Lieutenant Governor of Colorado Territory
- In office December 12, 1865 – December 19, 1865

Personal details
- Born: George Aaron Hinsdale December 21, 1826 Hinesburg, Vermont
- Died: January 15, 1874 (aged 47) Pueblo, Colorado
- Party: Democratic Party
- Spouse: Josephine Murray Sebastian
- Children: Four
- Alma mater: University of Michigan
- Profession: Lawyer, miner, politician

= George A. Hinsdale =

American politician and lawyer (1826–1874)

George A. Hinsdale (December 21, 1826 – January 15, 1874) was a lawyer, miner, and Democratic Party politician who served in the Nebraska Territorial Legislature and the Colorado Territorial Council and was elected lieutenant governor of Colorado Territory. Hinsdale County, Colorado is named for him.

==Early life==
Born in Hinesburg, Vermont, the son of a lawyer, Hinsdale moved with his family to Michigan when he was seven. He graduated from the University of Michigan and then worked in his father's law office. He then traveled to Kentucky to manage a coal mining operation along the Ohio River. There he met and married his wife, Josephine Sebastian.

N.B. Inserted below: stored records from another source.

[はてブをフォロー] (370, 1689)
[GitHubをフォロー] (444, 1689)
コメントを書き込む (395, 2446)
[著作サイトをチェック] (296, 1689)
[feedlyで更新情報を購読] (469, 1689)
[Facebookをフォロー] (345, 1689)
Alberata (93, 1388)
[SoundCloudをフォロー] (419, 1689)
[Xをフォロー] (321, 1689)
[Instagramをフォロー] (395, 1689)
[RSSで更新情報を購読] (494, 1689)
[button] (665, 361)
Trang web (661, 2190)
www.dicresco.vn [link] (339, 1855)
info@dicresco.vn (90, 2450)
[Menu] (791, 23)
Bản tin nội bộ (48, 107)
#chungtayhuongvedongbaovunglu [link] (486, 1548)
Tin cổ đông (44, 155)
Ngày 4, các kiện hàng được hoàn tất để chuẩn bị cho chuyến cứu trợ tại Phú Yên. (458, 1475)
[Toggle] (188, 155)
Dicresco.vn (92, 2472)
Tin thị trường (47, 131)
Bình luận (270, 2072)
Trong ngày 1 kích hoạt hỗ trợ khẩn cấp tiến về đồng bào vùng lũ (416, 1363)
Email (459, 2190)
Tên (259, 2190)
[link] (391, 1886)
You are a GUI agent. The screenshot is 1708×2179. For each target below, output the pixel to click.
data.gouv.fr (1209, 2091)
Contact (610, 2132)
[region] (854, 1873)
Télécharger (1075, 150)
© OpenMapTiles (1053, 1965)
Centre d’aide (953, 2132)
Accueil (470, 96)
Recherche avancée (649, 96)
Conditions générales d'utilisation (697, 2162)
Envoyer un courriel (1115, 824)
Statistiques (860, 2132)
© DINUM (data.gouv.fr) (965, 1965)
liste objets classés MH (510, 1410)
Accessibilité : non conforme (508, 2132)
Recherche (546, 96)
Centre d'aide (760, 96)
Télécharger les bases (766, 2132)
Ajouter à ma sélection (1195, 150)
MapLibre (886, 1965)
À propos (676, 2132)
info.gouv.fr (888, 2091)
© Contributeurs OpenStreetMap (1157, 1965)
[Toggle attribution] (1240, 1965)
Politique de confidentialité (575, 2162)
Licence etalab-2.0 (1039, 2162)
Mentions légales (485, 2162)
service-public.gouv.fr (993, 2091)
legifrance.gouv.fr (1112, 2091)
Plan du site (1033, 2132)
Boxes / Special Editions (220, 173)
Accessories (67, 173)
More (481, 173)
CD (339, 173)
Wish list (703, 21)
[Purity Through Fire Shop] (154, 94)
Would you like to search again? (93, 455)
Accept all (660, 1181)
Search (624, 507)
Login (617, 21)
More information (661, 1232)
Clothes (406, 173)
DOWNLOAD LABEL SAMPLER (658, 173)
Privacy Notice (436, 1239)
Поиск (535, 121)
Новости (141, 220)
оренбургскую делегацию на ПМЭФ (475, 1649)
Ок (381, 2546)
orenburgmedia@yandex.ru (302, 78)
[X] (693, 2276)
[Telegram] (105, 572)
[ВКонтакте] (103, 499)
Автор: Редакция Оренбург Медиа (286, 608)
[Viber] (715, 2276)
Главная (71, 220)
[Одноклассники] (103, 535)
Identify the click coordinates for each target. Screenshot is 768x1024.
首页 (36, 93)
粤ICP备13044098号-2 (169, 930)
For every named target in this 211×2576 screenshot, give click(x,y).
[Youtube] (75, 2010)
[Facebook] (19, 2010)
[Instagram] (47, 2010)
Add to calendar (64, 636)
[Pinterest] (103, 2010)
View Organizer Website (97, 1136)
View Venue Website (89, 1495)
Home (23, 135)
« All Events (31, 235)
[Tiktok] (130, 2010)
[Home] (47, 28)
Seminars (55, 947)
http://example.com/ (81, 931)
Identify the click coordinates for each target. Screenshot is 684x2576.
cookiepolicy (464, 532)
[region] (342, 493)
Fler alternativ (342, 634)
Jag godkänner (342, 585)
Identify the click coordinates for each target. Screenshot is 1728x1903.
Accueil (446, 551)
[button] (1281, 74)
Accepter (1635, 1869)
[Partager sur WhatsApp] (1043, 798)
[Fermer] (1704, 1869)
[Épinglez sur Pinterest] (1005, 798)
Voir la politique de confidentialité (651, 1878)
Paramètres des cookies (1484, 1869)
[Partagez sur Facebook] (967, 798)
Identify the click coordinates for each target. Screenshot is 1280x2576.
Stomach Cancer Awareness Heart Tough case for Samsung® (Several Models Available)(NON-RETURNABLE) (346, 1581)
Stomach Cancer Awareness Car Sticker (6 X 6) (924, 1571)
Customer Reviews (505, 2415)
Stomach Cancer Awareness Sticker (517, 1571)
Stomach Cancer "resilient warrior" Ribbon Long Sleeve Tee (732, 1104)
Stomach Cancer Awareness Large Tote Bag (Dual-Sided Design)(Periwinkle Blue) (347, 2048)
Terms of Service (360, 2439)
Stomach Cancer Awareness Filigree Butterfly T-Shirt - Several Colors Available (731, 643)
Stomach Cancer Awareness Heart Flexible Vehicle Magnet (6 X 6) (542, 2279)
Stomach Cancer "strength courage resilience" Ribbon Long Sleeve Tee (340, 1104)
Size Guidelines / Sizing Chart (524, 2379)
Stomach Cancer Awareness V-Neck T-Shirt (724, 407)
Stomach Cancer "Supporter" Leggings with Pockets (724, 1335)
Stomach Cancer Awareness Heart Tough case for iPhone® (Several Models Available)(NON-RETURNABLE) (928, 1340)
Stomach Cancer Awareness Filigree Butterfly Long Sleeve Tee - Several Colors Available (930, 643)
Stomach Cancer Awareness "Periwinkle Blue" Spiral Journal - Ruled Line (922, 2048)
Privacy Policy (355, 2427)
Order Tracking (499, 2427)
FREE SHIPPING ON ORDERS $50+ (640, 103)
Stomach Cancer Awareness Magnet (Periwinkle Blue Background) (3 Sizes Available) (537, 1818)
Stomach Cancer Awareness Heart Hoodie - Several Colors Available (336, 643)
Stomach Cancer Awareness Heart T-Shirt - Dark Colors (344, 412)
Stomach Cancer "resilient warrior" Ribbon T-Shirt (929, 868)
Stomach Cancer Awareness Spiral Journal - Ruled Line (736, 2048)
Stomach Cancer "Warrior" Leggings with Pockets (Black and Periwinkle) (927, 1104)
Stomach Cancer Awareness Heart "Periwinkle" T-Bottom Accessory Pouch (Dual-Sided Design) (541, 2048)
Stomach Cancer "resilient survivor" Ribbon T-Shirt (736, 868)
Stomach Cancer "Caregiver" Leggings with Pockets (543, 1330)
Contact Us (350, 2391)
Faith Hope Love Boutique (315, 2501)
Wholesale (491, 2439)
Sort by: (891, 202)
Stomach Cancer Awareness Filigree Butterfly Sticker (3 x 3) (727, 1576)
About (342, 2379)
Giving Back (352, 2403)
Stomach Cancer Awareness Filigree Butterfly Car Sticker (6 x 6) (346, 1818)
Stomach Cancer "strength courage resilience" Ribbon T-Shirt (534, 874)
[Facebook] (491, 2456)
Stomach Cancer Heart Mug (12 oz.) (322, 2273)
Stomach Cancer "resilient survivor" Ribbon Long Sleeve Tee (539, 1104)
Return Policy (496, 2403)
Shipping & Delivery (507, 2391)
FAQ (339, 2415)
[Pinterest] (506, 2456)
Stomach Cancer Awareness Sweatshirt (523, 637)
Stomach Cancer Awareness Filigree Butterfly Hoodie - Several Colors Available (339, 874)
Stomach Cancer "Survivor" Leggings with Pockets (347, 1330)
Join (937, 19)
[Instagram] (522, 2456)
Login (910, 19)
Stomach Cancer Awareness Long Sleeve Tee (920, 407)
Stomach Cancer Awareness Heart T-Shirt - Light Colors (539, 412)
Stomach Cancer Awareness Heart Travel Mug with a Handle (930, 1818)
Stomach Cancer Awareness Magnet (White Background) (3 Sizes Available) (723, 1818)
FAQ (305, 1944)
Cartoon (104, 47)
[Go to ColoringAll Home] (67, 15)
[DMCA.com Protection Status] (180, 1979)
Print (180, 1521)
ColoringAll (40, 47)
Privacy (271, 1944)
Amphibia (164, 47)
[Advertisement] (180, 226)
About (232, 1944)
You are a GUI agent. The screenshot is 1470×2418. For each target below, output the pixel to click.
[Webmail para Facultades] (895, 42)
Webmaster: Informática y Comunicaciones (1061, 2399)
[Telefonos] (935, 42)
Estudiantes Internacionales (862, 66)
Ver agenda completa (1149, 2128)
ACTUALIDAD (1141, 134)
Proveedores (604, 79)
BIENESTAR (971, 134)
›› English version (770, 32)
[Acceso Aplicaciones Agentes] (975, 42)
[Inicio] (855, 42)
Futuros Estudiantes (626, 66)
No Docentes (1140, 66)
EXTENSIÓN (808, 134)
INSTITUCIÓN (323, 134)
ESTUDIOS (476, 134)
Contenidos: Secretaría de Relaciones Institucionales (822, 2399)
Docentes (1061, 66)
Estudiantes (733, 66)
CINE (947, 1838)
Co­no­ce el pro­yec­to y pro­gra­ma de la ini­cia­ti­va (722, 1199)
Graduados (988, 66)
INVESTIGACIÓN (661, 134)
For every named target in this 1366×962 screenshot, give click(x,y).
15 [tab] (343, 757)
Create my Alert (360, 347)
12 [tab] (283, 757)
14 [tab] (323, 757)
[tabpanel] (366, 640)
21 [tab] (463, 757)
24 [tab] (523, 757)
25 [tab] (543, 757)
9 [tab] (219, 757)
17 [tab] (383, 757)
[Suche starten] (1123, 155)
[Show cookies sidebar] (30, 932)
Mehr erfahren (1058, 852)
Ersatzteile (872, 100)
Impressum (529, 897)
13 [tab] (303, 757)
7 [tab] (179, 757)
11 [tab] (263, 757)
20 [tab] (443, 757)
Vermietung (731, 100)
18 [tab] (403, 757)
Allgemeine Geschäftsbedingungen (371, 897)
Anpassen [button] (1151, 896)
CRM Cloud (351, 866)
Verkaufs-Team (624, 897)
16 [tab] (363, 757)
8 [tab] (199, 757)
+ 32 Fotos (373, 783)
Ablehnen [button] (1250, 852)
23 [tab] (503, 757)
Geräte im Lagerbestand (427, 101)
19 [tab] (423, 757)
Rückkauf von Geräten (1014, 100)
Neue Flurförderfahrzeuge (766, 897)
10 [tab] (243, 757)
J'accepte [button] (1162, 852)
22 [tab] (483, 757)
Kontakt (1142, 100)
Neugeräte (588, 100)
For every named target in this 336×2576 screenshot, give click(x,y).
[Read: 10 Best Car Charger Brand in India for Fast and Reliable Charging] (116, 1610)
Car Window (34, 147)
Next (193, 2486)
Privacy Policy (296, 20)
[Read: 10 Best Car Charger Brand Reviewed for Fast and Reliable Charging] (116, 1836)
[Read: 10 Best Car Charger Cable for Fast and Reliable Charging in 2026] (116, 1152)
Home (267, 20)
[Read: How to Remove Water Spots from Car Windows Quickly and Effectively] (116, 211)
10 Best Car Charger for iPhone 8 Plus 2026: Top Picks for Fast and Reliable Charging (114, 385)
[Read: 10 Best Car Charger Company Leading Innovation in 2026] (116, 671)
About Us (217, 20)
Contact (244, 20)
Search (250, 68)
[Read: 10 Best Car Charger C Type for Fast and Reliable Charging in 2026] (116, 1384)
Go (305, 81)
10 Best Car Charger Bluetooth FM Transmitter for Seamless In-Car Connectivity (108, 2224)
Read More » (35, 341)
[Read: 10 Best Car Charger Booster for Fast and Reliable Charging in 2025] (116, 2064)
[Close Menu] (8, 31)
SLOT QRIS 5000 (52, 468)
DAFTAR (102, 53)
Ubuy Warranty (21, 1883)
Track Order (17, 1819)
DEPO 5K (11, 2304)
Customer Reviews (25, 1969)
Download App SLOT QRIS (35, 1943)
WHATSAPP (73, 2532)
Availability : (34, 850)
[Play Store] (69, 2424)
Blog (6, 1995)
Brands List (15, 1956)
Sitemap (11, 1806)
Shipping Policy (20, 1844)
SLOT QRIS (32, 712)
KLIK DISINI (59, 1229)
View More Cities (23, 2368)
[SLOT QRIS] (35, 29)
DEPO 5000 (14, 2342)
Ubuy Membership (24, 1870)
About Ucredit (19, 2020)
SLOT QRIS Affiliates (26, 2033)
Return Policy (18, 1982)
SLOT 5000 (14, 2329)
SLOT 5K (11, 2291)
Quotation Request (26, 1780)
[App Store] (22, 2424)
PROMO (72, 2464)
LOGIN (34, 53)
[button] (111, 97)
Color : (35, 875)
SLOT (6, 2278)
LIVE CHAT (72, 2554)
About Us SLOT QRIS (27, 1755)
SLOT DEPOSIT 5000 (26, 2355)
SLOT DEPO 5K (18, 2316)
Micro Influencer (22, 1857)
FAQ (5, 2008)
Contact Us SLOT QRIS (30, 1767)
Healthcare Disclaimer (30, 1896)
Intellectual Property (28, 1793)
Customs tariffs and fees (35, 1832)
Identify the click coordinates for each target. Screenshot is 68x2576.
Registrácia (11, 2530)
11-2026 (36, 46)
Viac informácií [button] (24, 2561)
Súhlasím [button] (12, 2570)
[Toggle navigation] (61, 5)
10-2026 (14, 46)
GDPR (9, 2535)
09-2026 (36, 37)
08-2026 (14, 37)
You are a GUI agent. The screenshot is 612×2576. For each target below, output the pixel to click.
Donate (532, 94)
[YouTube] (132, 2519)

==Relocation to Nebraska and Colorado==
He suffered from asthma, so he moved west to lessen its effects. Initially, he and his wife moved to Dakota City, Nebraska around 1857, where he worked as a lawyer. He was elected there to serve a term in the Nebraska Territorial Legislature in 1859. Still suffering from asthma, Hinsdale and his family moved further west to Colorado in 1860.

He tried mining in Colorado's California Gulch and later moved to Cañon City, and then, in 1863, he moved to Pueblo. From there, he moved to San Luis, Colorado for two years, and then relocated back to Pueblo in 1866, where he resided for the rest of his life.

==Elected offices==
Colorado's Territorial Legislature had two branches: the senate and the council. In 1865, Hinsdale was elected to the Territorial Council to represent Costilla County. Also in 1865, as part of an unsuccessful attempt to transition Colorado Territory into a state, he was elected Lieutenant Governor of Colorado Territory. The territorial legislature met at Golden on December 12, 1865, adjourned to Denver on December 16, and adjourned sine die on December 19, 1865. The legislature was set to be Colorado's first upon being granted statehood, but President Johnson vetoed Colorado's statehood application. Hinsdale's tenure as lieutenant governor (and president of the senate) lasted only for the week the legislature existed. From then on, Hinsdale was generally known as "Governor Hinsdale". In 1867, having moved back to Pueblo, he was again elected to the Territorial Council, and in 1870 he was elected its president.

==Other service and legacy==
In Pueblo, he served on the first board of trustees to be seated following the city's incorporation. He also was elected president of the Pueblo school board and served as the county attorney for Pueblo County. Together with Wilbur Fiske Stone, he founded The Pueblo Chieftain newspaper.

==Personal life and death==
George A. Hinsdale married Josephine Murray Sebastian on October 9, 1856, in Cloverport, Kentucky. Together they had four children, three of whom lived to adulthood and one of whom was born the day following Hinsdale's death.

Hinsdale died on January 15, 1874, aged 47, in Pueblo. In the month following his death, upon a reorganization of the territory's counties, one newly created county was named for him: Hinsdale County, established on February 10, 1874. Although Hinsdale played a role in advancing the cause of statehood in Colorado, his untimely death — two years, six and one-half months before statehood was granted on August 1, 1876 — prevented him from ever seeing the State of Colorado.